La apatita en bruto es una piedra que sorprende por la intensidad de su color incluso en su estado natural. Este azul-verdoso luminoso, a veces turquesa, a veces más profundo, ya es bien visible en el cristal en bruto sin pulir. Es uno de los pocos minerales cuyo color en bruto es tan franco y seductor como la versión pulida. La apatita es un fosfato de calcio, el mismo mineral que compone nuestros huesos y el esmalte de nuestros dientes, lo que crea un vínculo fascinante entre esta piedra y nuestro propio cuerpo. En su forma bruta, a menudo se presenta en cristales prismáticos hexagonales o en masas compactas de un azul-verdoso llamativo. Los especímenes más bellos provienen de Brasil, Madagascar, México y Myanmar.
En litoterapia, la apatita en bruto es apreciada por su energía de motivación, claridad mental y recentraje en su forma más directa. Colocada sobre un escritorio, estimula la concentración y ayuda a mantenerse enfocado durante largas sesiones de trabajo o estudio. Es la piedra que muchos estudiantes ponen junto a sus apuntes durante los repasos. En un espacio vital, aporta una energía de frescura y claridad a la atmósfera. Sostenida en la mano durante una meditación, activa el chakra del tercer ojo y ayuda a visualizar claramente los objetivos. La tradición también le atribuye un papel en el acompañamiento de procesos de reequilibrio alimentario, colocada en la cocina o llevada consigo durante las comidas.

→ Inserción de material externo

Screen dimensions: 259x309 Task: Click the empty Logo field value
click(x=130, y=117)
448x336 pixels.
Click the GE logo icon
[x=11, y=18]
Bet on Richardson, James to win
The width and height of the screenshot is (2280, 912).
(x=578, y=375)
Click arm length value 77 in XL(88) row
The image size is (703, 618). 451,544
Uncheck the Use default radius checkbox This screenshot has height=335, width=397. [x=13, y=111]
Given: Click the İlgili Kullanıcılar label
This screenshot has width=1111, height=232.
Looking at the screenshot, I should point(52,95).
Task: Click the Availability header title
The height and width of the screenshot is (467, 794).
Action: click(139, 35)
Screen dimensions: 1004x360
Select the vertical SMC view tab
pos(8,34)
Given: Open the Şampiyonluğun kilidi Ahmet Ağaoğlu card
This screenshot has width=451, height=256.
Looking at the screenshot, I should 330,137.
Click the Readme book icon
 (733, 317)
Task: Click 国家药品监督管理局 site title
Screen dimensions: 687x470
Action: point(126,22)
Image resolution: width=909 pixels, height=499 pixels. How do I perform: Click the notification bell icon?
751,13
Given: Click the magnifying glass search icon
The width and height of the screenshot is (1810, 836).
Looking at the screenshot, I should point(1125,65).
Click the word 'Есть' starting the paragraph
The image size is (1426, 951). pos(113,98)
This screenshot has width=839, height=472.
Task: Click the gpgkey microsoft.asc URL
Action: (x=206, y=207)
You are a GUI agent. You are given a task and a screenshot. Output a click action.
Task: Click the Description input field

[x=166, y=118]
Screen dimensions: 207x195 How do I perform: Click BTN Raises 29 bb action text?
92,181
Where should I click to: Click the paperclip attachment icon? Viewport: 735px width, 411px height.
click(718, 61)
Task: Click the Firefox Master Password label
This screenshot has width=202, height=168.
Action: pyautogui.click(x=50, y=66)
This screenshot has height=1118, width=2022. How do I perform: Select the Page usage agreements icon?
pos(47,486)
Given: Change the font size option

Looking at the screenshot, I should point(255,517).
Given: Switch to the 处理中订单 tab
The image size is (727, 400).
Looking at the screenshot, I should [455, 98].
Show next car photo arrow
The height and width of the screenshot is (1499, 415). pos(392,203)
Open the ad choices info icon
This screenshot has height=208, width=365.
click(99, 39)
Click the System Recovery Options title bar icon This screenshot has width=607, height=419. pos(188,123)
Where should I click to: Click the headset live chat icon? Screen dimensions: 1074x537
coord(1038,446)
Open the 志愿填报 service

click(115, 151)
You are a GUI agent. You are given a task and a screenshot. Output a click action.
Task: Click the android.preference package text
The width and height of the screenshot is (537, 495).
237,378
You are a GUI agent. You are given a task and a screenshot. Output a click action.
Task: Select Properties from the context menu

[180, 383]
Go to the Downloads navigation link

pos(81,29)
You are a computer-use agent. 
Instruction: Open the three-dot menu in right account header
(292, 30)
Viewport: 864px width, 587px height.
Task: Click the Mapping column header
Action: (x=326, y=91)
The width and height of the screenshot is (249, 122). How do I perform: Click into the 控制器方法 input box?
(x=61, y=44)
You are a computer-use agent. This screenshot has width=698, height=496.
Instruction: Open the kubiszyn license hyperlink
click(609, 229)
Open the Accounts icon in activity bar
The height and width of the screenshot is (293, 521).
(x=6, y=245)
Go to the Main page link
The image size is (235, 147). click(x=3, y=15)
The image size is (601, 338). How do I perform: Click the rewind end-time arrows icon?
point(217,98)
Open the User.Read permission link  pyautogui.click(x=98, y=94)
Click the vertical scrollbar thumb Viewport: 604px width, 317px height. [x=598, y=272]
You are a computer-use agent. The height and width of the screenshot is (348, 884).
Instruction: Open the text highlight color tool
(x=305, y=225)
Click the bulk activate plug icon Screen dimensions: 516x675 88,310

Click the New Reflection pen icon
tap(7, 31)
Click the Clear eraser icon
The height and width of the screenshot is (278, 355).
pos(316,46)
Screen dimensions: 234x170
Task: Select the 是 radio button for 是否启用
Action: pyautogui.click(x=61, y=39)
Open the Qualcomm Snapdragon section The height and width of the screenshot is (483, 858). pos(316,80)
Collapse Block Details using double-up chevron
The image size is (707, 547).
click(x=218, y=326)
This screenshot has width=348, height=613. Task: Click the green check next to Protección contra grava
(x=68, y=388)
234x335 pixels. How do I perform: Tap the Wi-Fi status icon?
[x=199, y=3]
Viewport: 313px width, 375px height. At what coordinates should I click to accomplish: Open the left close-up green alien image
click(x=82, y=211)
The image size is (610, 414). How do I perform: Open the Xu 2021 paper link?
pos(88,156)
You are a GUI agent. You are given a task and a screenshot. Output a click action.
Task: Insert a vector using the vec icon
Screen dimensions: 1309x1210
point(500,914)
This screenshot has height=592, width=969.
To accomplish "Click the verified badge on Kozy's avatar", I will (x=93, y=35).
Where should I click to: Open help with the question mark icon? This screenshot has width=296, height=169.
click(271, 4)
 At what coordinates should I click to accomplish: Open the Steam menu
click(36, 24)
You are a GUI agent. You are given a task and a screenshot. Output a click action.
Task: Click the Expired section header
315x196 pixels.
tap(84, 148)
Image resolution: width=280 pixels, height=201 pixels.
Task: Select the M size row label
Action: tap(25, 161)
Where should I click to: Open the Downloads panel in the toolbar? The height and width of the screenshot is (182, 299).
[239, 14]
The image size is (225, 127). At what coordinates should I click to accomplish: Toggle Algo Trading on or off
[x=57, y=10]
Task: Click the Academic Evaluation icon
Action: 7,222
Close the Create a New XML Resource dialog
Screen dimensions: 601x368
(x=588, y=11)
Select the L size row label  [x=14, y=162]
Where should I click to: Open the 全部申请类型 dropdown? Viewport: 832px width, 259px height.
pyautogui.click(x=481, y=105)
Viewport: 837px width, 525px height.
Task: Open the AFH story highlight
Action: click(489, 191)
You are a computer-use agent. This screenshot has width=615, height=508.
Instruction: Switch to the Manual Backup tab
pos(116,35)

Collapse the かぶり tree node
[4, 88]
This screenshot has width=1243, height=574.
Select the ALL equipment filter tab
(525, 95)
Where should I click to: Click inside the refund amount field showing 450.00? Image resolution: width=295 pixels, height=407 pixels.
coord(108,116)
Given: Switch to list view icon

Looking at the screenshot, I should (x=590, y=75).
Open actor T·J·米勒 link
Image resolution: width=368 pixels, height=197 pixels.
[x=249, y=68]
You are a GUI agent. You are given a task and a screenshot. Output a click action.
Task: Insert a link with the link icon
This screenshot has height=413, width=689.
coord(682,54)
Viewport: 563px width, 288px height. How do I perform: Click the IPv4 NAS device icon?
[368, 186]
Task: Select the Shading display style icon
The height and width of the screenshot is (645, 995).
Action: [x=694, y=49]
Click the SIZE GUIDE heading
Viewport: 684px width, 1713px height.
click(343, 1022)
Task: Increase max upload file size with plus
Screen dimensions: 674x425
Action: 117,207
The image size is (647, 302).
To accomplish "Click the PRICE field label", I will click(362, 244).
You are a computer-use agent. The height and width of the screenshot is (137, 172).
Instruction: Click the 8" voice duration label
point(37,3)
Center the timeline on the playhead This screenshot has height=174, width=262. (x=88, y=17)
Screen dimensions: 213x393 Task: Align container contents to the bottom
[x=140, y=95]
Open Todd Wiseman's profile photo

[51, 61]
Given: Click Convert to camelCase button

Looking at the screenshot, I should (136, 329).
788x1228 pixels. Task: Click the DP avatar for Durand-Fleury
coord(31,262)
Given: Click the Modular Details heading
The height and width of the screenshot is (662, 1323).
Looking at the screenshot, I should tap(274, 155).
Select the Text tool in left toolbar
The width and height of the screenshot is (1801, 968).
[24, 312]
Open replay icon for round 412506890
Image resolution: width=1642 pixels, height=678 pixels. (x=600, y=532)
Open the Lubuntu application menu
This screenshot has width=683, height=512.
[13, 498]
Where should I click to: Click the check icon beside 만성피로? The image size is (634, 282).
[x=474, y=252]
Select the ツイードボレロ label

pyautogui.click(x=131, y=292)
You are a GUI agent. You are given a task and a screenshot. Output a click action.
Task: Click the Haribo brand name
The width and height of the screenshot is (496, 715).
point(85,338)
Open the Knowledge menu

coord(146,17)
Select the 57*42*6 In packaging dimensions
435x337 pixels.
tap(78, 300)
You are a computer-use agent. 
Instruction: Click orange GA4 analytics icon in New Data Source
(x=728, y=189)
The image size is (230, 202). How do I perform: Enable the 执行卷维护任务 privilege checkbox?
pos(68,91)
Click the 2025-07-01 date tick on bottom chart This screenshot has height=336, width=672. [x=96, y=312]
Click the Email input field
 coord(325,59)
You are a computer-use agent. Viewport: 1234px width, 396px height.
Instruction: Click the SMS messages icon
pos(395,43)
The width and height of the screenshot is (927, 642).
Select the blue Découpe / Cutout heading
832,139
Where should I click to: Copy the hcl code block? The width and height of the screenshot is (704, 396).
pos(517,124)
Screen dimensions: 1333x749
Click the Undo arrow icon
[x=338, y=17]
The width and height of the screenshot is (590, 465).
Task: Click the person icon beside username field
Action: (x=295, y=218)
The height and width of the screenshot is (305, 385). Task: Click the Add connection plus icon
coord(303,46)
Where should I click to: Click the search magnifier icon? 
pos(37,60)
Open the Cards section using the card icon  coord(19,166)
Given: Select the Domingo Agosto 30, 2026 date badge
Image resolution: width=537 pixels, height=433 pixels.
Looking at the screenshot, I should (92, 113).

Para su mantenimiento, un enjuague con agua limpia y una recarga con luz lunar son suficientes. Evite la luz solar directa prolongada que puede alterar su color. Con una dureza de 5 en la escala de Mohs, la apatita en bruto es blanda y requiere un poco de atención: evite colocarla junto a piedras más duras que podrían rayarla y manéjela con cuidado.